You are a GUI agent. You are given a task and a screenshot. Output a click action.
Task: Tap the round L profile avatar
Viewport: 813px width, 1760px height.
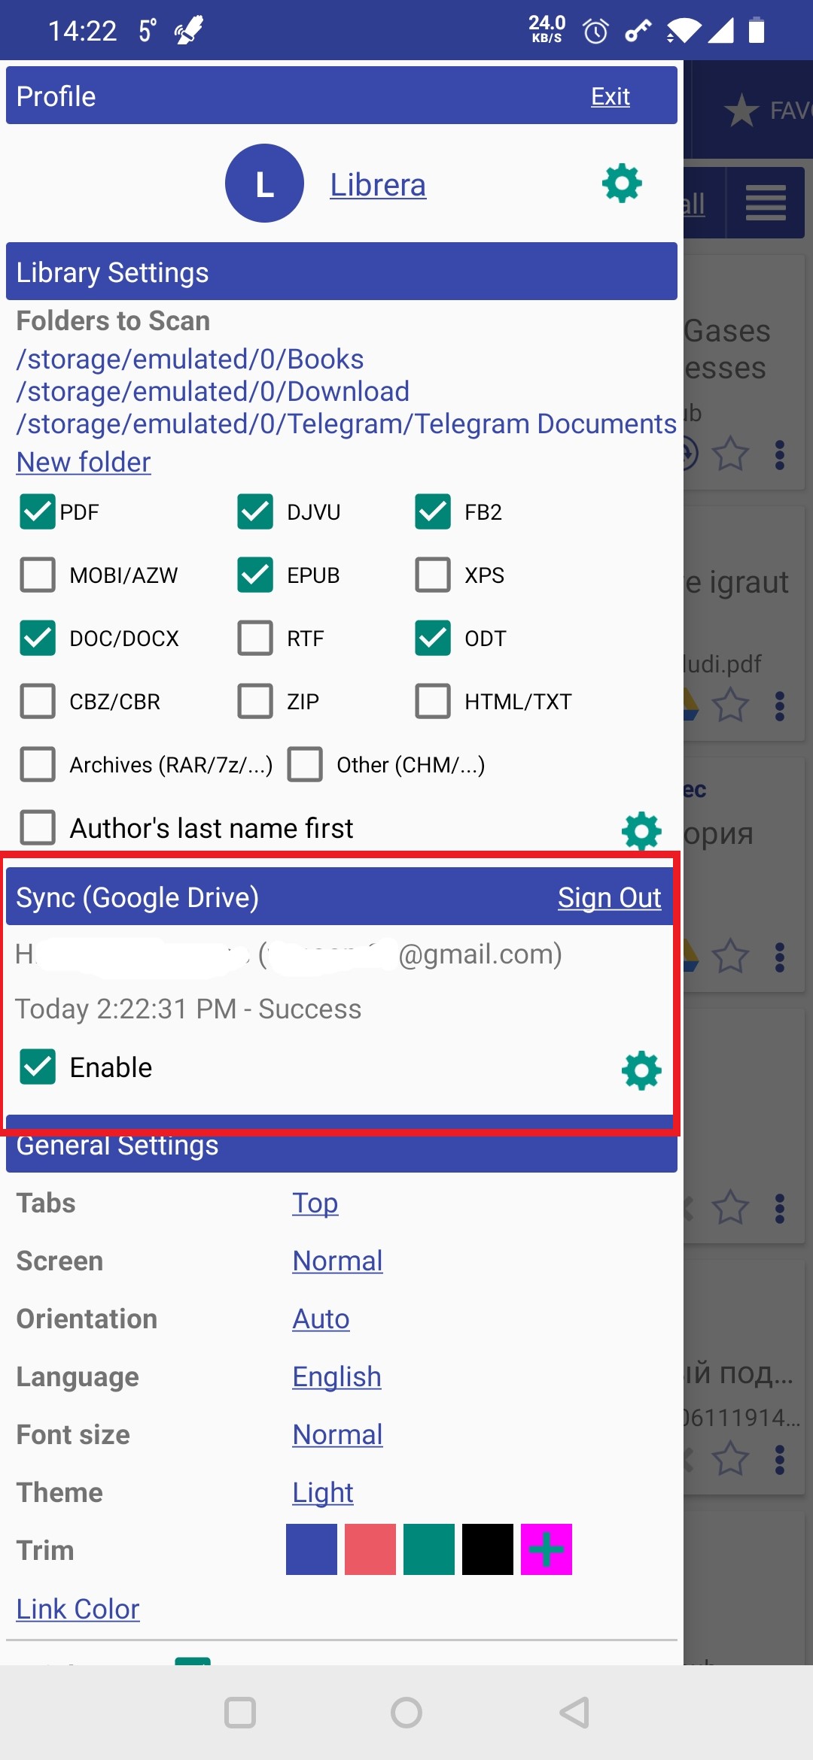pyautogui.click(x=264, y=184)
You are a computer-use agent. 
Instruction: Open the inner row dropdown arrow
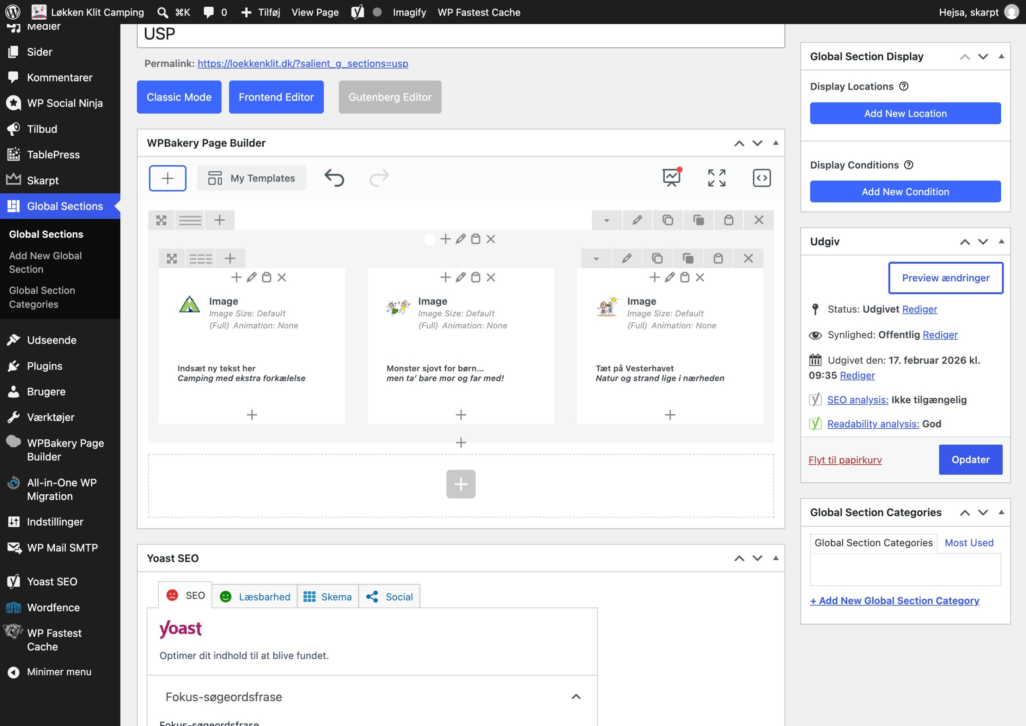596,258
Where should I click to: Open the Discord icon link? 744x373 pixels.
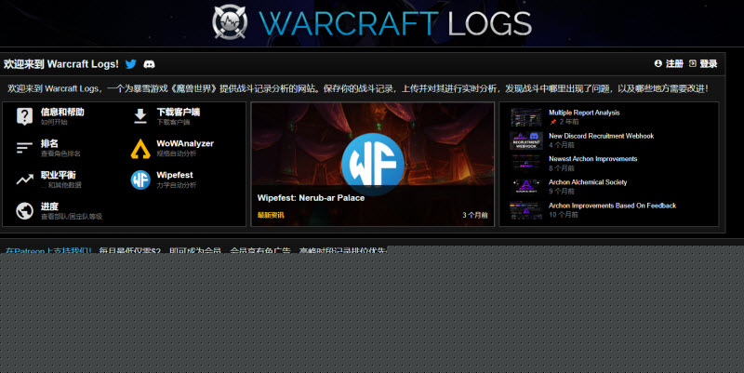[149, 64]
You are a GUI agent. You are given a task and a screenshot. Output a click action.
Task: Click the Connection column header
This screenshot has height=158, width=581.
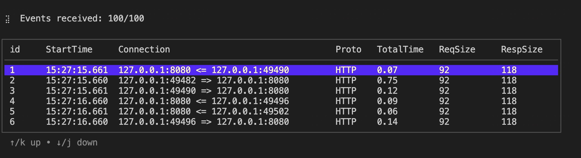click(x=144, y=49)
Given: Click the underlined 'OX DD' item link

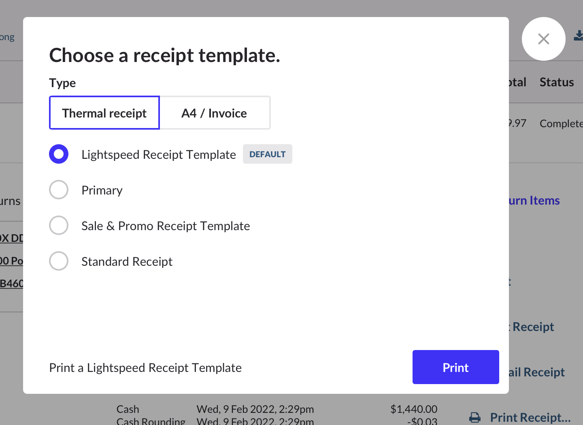Looking at the screenshot, I should 12,238.
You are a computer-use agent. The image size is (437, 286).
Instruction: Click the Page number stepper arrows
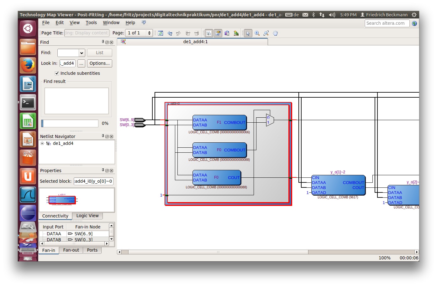pyautogui.click(x=149, y=33)
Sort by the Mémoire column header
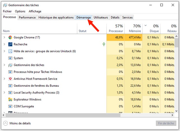The width and height of the screenshot is (180, 131). 134,29
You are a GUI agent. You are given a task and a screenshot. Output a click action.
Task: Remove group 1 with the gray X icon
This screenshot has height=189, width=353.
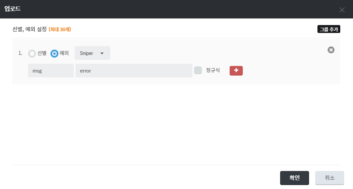(x=331, y=50)
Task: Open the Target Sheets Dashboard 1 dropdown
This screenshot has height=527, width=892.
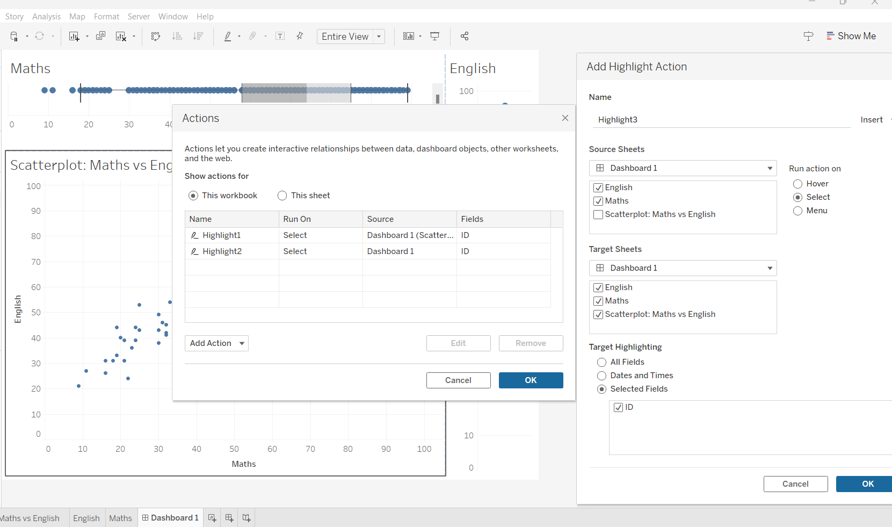Action: [x=683, y=268]
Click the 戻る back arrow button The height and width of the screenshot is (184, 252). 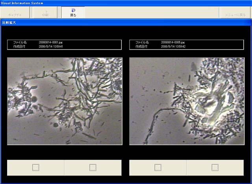73,12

══════

(DESCRIPTION OF THE TASK)
Return each line from the material that includes the string "computer".

(EXERCISE RESPONSE)
You are a computer-use agent. 
You are a computer-use agent. The image size is (437, 286).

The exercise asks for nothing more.